● Goal of the exercise
Please recast the material below as a JSON list of strings, with one string per line and no entries for blank lines.

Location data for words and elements
- - - - -

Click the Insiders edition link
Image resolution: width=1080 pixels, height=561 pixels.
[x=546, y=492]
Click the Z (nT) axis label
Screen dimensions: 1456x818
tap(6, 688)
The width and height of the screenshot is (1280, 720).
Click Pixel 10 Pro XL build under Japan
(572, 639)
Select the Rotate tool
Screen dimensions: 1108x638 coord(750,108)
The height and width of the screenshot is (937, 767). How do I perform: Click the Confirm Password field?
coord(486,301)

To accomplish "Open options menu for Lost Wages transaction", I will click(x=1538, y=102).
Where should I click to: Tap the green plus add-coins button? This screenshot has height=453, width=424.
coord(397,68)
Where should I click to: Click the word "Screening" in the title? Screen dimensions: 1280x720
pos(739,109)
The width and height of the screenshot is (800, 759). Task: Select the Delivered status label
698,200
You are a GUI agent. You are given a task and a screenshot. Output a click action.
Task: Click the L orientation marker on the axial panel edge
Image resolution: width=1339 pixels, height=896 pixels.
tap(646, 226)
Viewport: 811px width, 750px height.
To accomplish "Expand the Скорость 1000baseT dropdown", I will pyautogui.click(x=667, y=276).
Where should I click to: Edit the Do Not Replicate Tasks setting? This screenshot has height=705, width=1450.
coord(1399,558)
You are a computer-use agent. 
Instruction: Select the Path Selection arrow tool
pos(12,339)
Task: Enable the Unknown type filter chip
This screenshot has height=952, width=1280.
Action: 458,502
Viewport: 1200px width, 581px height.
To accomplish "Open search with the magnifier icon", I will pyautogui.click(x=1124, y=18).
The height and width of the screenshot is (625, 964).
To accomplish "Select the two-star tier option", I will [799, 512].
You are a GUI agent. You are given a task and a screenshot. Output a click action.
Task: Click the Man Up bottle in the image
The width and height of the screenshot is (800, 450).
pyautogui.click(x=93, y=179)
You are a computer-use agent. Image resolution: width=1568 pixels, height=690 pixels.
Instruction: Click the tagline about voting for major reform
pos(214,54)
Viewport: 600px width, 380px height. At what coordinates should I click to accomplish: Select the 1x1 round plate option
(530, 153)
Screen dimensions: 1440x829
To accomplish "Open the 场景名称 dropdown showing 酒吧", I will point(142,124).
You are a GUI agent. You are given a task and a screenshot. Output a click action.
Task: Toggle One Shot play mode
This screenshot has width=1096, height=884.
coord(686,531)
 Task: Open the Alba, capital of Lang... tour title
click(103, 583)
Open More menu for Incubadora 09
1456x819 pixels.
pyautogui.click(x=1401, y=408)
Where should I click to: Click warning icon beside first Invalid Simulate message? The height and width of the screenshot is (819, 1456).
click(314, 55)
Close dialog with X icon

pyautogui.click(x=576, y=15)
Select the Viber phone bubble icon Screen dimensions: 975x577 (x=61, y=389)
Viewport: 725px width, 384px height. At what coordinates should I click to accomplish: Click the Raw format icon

- - - - -

● Written response
[
  "Click the Insiders edition link",
  "Image resolution: width=1080 pixels, height=561 pixels.",
  "[x=546, y=492]",
  "Click the Z (nT) axis label",
  "Screen dimensions: 1456x818",
  "tap(6, 688)",
  "The width and height of the screenshot is (1280, 720).",
  "Click Pixel 10 Pro XL build under Japan",
  "(572, 639)",
  "Select the Rotate tool",
  "Screen dimensions: 1108x638 coord(750,108)",
  "The height and width of the screenshot is (937, 767). How do I perform: Click the Confirm Password field?",
  "coord(486,301)",
  "To accomplish \"Open options menu for Lost Wages transaction\", I will click(x=1538, y=102).",
  "Where should I click to: Tap the green plus add-coins button? This screenshot has height=453, width=424.",
  "coord(397,68)",
  "Where should I click to: Click the word \"Screening\" in the title? Screen dimensions: 1280x720",
  "pos(739,109)",
  "The width and height of the screenshot is (800, 759). Task: Select the Delivered status label",
  "698,200",
  "You are a GUI agent. You are given a task and a screenshot. Output a click action.",
  "Task: Click the L orientation marker on the axial panel edge",
  "Image resolution: width=1339 pixels, height=896 pixels.",
  "tap(646, 226)",
  "Viewport: 811px width, 750px height.",
  "To accomplish \"Expand the Скорость 1000baseT dropdown\", I will pyautogui.click(x=667, y=276).",
  "Where should I click to: Edit the Do Not Replicate Tasks setting? This screenshot has height=705, width=1450.",
  "coord(1399,558)",
  "You are a computer-use agent. ",
  "Instruction: Select the Path Selection arrow tool",
  "pos(12,339)",
  "Task: Enable the Unknown type filter chip",
  "This screenshot has height=952, width=1280.",
  "Action: 458,502",
  "Viewport: 1200px width, 581px height.",
  "To accomplish \"Open search with the magnifier icon\", I will pyautogui.click(x=1124, y=18).",
  "The height and width of the screenshot is (625, 964).",
  "To accomplish \"Select the two-star tier option\", I will [799, 512].",
  "You are a GUI agent. You are given a task and a screenshot. Output a click action.",
  "Task: Click the Man Up bottle in the image",
  "The width and height of the screenshot is (800, 450).",
  "pyautogui.click(x=93, y=179)",
  "You are a computer-use agent. Image resolution: width=1568 pixels, height=690 pixels.",
  "Instruction: Click the tagline about voting for major reform",
  "pos(214,54)",
  "Viewport: 600px width, 380px height. At what coordinates should I click to accomplish: Select the 1x1 round plate option",
  "(530, 153)",
  "Screen dimensions: 1440x829",
  "To accomplish \"Open the 场景名称 dropdown showing 酒吧\", I will point(142,124).",
  "You are a GUI agent. You are given a task and a screenshot. Output a click action.",
  "Task: Toggle One Shot play mode",
  "This screenshot has width=1096, height=884.",
  "coord(686,531)",
  " Task: Open the Alba, capital of Lang... tour title",
  "click(103, 583)",
  "Open More menu for Incubadora 09",
  "1456x819 pixels.",
  "pyautogui.click(x=1401, y=408)",
  "Where should I click to: Click warning icon beside first Invalid Simulate message? The height and width of the screenshot is (819, 1456).",
  "click(314, 55)",
  "Close dialog with X icon",
  "pyautogui.click(x=576, y=15)",
  "Select the Viber phone bubble icon Screen dimensions: 975x577 (x=61, y=389)",
  "Viewport: 725px width, 384px height. At what coordinates should I click to accomplish: Click the Raw format icon"
]